Analysis of the autophagy-related lncRNA signature and clinical characteristics
The ROC curve was also used to examine the relationship between the prediction accuracy of the prognostic model and patients' clinical characteristics, including age, Gleason score, and so on. Univariate and multivariate Cox regression analyses were performed to describe six autophagy-related lncRNAs affecting PFI in patients, which were presented in the form of hazard ratios and corresponding 95% confidence intervals. A nomogram using the rms package and concordance index (C-index) with 1000 bootstrap resampling was utilized to evaluate the accuracy of the prognostic signature. A higher C-index (0.5-1.0) demonstrates greater discrimination ability of the signature.
Cell lines, cell culture, and treatment
The benign prostate hyperplasia cell line (BPH-1) and PCa cell lines (C4-2, LNCaP, PC-3, DU145, and 22Rv1) were purchased from the ATCC (Manassas, VA). All cell lines were cultured in RPMI-1640 medium (Gibco, Thermo Fisher Scientific) with 10% fetal bovine serum (Gibco, Thermo Fisher Scientific) and 1% double antibiotics (streptomycin and penicillin; Gibco, Thermo Fisher Scientific) at 37°C and 5% CO2. To detect the autophagy-related markers, PC-3 and 22Rv1 cells were treated with Earle's Balanced Salt Solution (EBSS; Gibco, Thermo Fisher Scientific) with or without chloroquine (CQ; Sigma) for 8 h before the next experiment.
RNA interference and cell transfection
Small interfering RNAs (siRNAs) targeting LINC00342 were obtained from Hipobio Company (Zhejiang, China), and Lipofectamine 3000 (Invitrogen) reagent was used to transfect these siRNAs into PC-3 and 22Rv1 cells. The siRNA sequences targeting LINC00342 are shown in Supplementary Table S1.
Cell viability and cell colony formation assay
The proliferation and colony formation abilities of PC-3 and 22Rv1 cells transfected with siRNAs were examined using Cell Counting Kit-8 (CCK-8) reagents (Meilunbio, China) and colony formation assays, respectively. Detailed procedures are available in our previous report (Zhou et al., 2019). Each experiment was repeated three independent times.

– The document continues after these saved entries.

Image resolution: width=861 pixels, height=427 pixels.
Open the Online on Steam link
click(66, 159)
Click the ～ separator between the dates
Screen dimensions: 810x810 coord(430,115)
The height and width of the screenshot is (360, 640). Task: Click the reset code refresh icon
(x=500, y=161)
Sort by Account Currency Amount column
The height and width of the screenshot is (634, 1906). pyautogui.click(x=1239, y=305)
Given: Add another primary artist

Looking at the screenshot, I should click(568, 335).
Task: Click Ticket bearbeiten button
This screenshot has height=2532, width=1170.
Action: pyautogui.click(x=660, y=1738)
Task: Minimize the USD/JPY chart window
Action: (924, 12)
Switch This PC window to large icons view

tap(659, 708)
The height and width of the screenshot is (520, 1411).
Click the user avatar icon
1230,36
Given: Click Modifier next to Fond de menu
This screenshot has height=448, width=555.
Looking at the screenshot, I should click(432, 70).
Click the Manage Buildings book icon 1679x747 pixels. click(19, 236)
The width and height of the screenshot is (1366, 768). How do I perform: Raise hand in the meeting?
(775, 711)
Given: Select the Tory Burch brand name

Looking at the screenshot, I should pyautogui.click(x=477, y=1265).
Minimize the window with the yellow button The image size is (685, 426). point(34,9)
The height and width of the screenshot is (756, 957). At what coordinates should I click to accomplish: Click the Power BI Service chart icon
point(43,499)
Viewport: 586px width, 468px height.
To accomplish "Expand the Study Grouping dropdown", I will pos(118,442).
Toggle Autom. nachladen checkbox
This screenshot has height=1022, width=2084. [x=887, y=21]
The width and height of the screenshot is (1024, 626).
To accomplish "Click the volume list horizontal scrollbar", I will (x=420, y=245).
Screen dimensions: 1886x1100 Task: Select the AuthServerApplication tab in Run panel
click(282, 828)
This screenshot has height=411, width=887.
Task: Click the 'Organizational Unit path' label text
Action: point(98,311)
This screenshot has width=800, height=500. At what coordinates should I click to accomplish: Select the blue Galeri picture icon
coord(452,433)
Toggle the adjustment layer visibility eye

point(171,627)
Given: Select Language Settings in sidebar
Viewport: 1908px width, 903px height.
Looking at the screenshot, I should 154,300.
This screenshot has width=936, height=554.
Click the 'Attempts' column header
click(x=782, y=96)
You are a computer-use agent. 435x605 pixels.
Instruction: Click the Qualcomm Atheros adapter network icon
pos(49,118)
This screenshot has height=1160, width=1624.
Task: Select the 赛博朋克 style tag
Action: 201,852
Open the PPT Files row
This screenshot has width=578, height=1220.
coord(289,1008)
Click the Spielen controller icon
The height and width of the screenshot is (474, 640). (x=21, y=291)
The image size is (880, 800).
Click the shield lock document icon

RNA extraction, reverse transcription, and quantitative real-time polymerase chain reaction
Total RNA from PC-3 and 22Rv1 cells was extracted using TRIzol reagent (Invitrogen), and the concentration and quality of each RNA sample were tested using NanoDrop (Thermo Fisher Scientific). Total RNA was reverse-transcribed to cDNA using the PrimeScript™ RT Reagent Kit with gDNA Eraser (RR0471, Takara). The SYBR Green Real-time PCR Master Mix (QPK-201, TOYOBO) was used to detect gene expression using the CFX Connect qPCR Detection System (Bio-Rad). Relative gene expression levels were calculated using the 2−ΔΔct method. ACTB was used as an internal reference for normalization. Differences between groups were analyzed using the unpaired two-tailed Student's t test, and the data were showed as mean ± standard deviation. The polymerase chain reaction (PCR) primers for β-actin and LINC00342 are listed in Supplementary Table S1.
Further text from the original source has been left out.